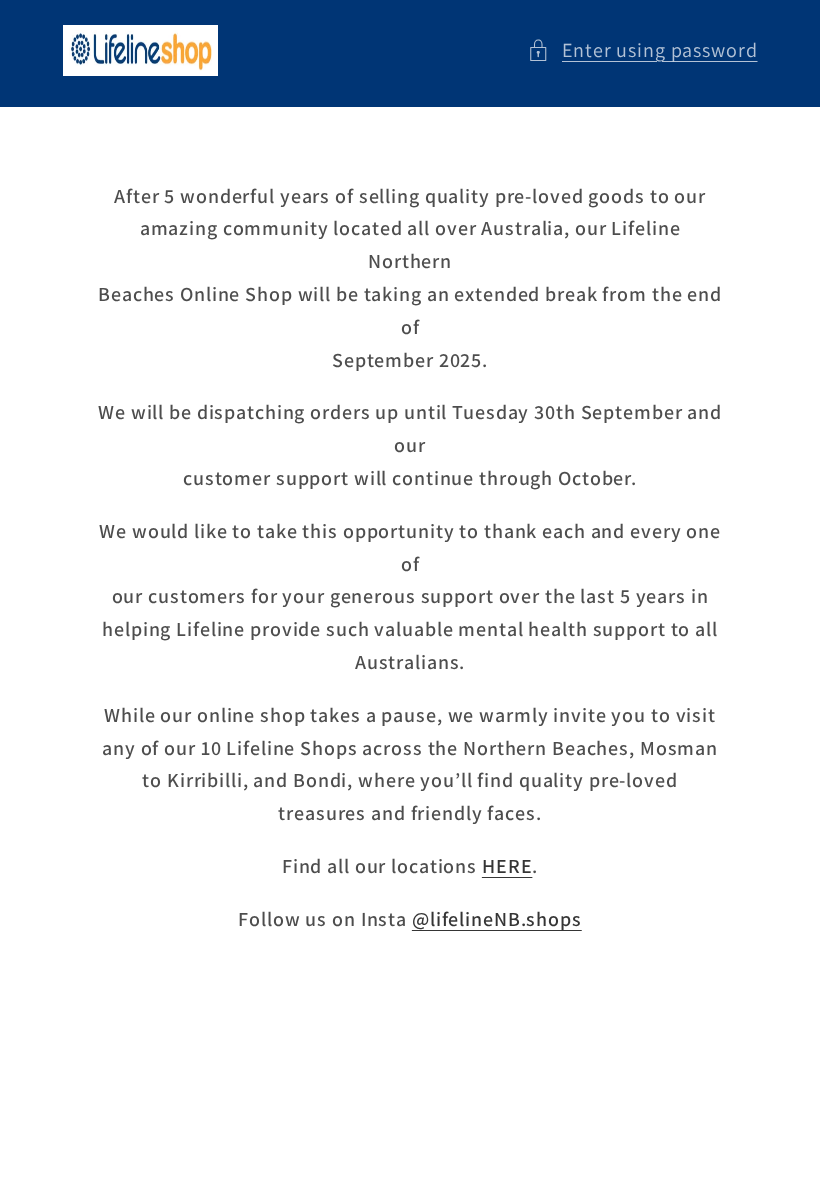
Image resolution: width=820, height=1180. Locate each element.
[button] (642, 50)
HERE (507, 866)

+ + + +

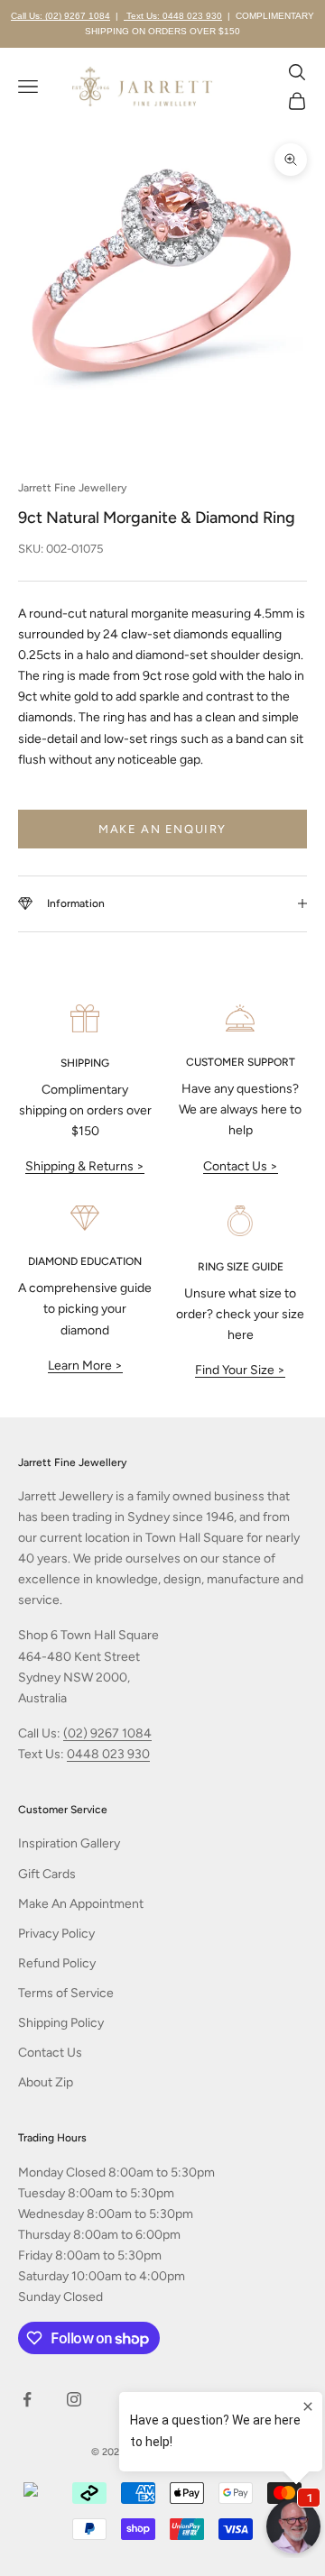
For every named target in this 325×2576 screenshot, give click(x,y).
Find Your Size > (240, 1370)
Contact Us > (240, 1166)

+ + + +

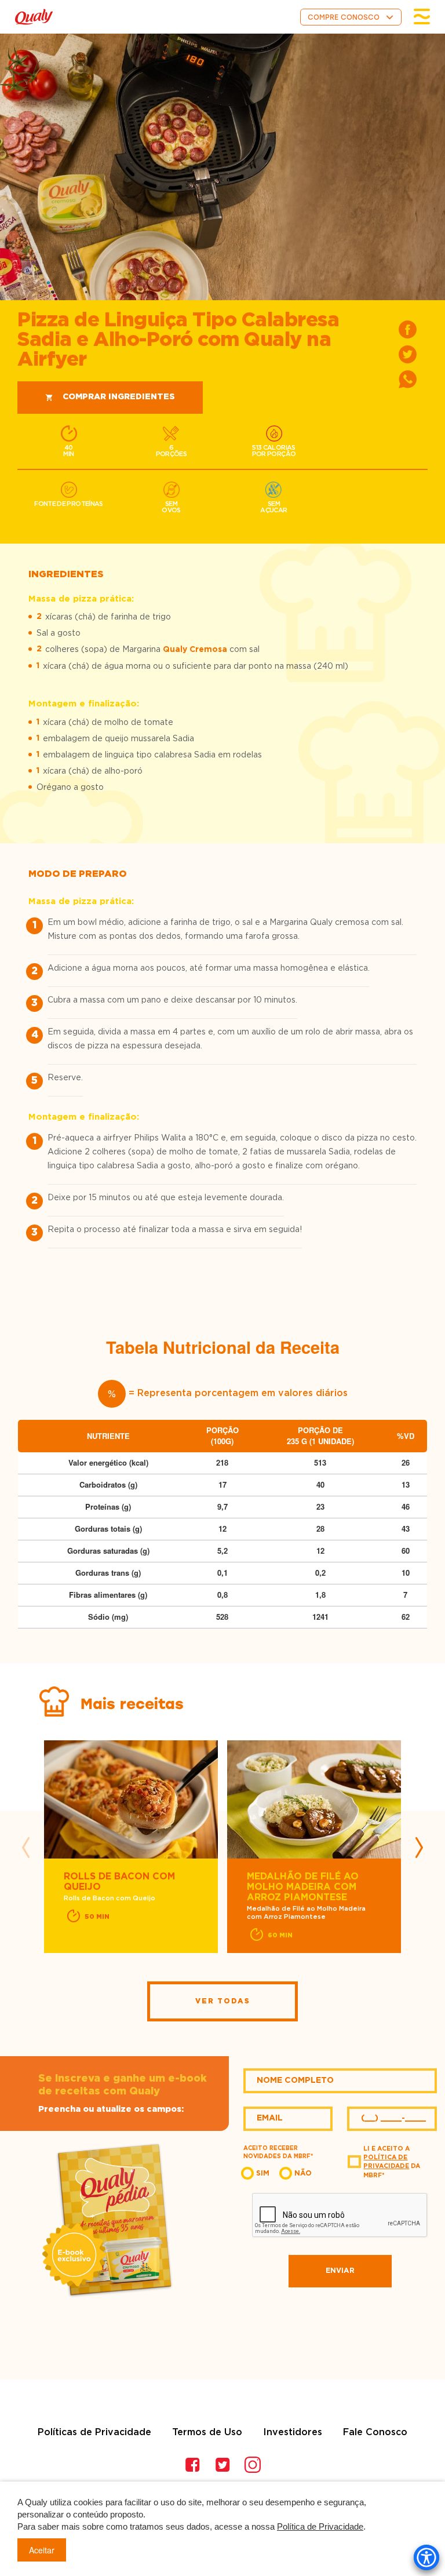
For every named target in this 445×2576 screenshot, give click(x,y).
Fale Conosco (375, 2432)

+ + + +

[Exercise goal]: Look through the records and gather each line with the word "every".

[Written response]:
For every named target in this 325×2576 screenshot, give click(x,y).
For every named target in this 445×2576 screenshot, give click(x,y).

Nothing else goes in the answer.